“God bless the Little Church Around the Corner.”
Joe Holland is the only member of the family alive to-day, and he retired from the stage a few years ago. He became very deaf and finally paralyzed, but he has in no way let it ruin his life. With grit and persistence to a degree that should be an example to everyone, here is this man, no longer young, learning to read and, although totally deaf, to speak a beautiful French, sailing a boat better than most professionals and becoming the commodore of the yacht club of the seaport town where he lives in the summer, leading a full life where most people would have given up the ghost long ago.
Joe used to ask one or another of us to go out for a drive with him in the evening. I often wondered what pleasure it could give him and once wrote on his paper (which he always carried), “Why do you do this?” A most pathetic look came into his face.
“I know you are all just being good to me and you can’t keep it up long, but somehow, if I can get you to drive in the moonlight where you wouldn’t want to talk, anyway, we are just as much companions in those moments as if I were not deaf.”
Such delicacy of feeling could not help but come out in his actions, and something Joe did once impressed me very much. Frank Worthing, the actor, was going to England, and, although it was not mentioned, he was going to die. Joe bought half a dozen calendars and sent a sheet to everyone of Frank’s friends, asking that they write a note, a poem, or music, and, if they were artists, make a sketch. These he collected, had beautifully bound and put in the stateroom of the steamer so that “every day when Frank wakes up, he will receive a good morning from a friend.” There is something very fine about a man who thinks that way.

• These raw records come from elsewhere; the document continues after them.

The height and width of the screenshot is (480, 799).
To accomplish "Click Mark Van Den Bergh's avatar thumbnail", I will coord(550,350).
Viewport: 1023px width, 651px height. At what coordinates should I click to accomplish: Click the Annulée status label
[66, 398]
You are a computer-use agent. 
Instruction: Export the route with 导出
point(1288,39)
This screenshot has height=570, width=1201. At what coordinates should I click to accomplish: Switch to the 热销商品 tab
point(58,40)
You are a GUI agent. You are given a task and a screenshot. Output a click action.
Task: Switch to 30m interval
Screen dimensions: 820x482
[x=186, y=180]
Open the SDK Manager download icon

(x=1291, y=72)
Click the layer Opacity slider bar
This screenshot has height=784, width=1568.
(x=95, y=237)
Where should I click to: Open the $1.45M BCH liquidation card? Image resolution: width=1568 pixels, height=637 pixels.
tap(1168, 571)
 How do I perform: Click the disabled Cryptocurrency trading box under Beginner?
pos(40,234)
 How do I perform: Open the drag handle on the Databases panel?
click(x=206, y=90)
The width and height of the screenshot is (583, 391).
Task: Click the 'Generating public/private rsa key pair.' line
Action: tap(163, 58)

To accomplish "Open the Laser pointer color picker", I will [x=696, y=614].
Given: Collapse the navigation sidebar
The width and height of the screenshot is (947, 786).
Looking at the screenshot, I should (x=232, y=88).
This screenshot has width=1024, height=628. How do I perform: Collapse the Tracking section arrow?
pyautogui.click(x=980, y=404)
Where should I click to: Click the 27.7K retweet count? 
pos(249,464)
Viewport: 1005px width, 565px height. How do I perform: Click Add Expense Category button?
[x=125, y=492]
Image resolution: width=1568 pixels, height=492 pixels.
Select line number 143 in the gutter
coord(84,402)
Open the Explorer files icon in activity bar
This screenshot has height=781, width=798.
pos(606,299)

The Players sets aside one day a year for the ladies on Shakespeare’s birthday, when the feminine friends of the members are allowed to invade the house between the hours of two and six in the afternoon. Here the stage-struck young girl may come in hopes of meeting her favorite matinee hero, but I am afraid she is often disappointed, as the young actor is generally timid and stays away that day. It is left to the older gallants to offer a substitute and, if it did not seem like boasting of my own generation, I should say that a John Drew, a Francis Wilson, or that dean of the American stage, an F. F. Mackay is still just as capable of holding his own with the modern flapper as he ever was. Every American or visiting actress of importance has been entertained at these receptions, while special days have been given, on rare occasions, to a few. There was one for Clara Louise Kellogg, one for Mrs. Forbes-Robertson, and one for the divine Sarah.
Sarah is easily the one person alive to-day who knows how to give a personal thrill to everyone with whom she comes into contact. I remember seeing her a year or two ago, driving in New York in an open carriage. I did not recognize her at first, but some subtle influence compelled me to raise my hat and bow in homage to—I know not what. I got in return a thrilling smile. When Madame Bernhardt was guest of honor at The Players, she chose the landing of the stairway upon which to hold her court of honor, thereby stopping all progress up or down. It required all the tact of Mr. Booth to get her satellites away from her and finally move her to a more remote spot. How fine to be a queen and calmly acknowledge it to the world!
Once I was standing with Stanhope Forbes, the Royal Academician, and his brother at the Victoria Station. The brother was then the head of the continental affairs of the Chatham and Dover Railway. All of a sudden an official rushed up and asked what he should do about the next train for Dover, saying that there was a lady who was stopping everything by insisting that she must have her dog with her.
“Well, she can’t,” said Forbes.
“But she insists, sir, and she is making an awful row.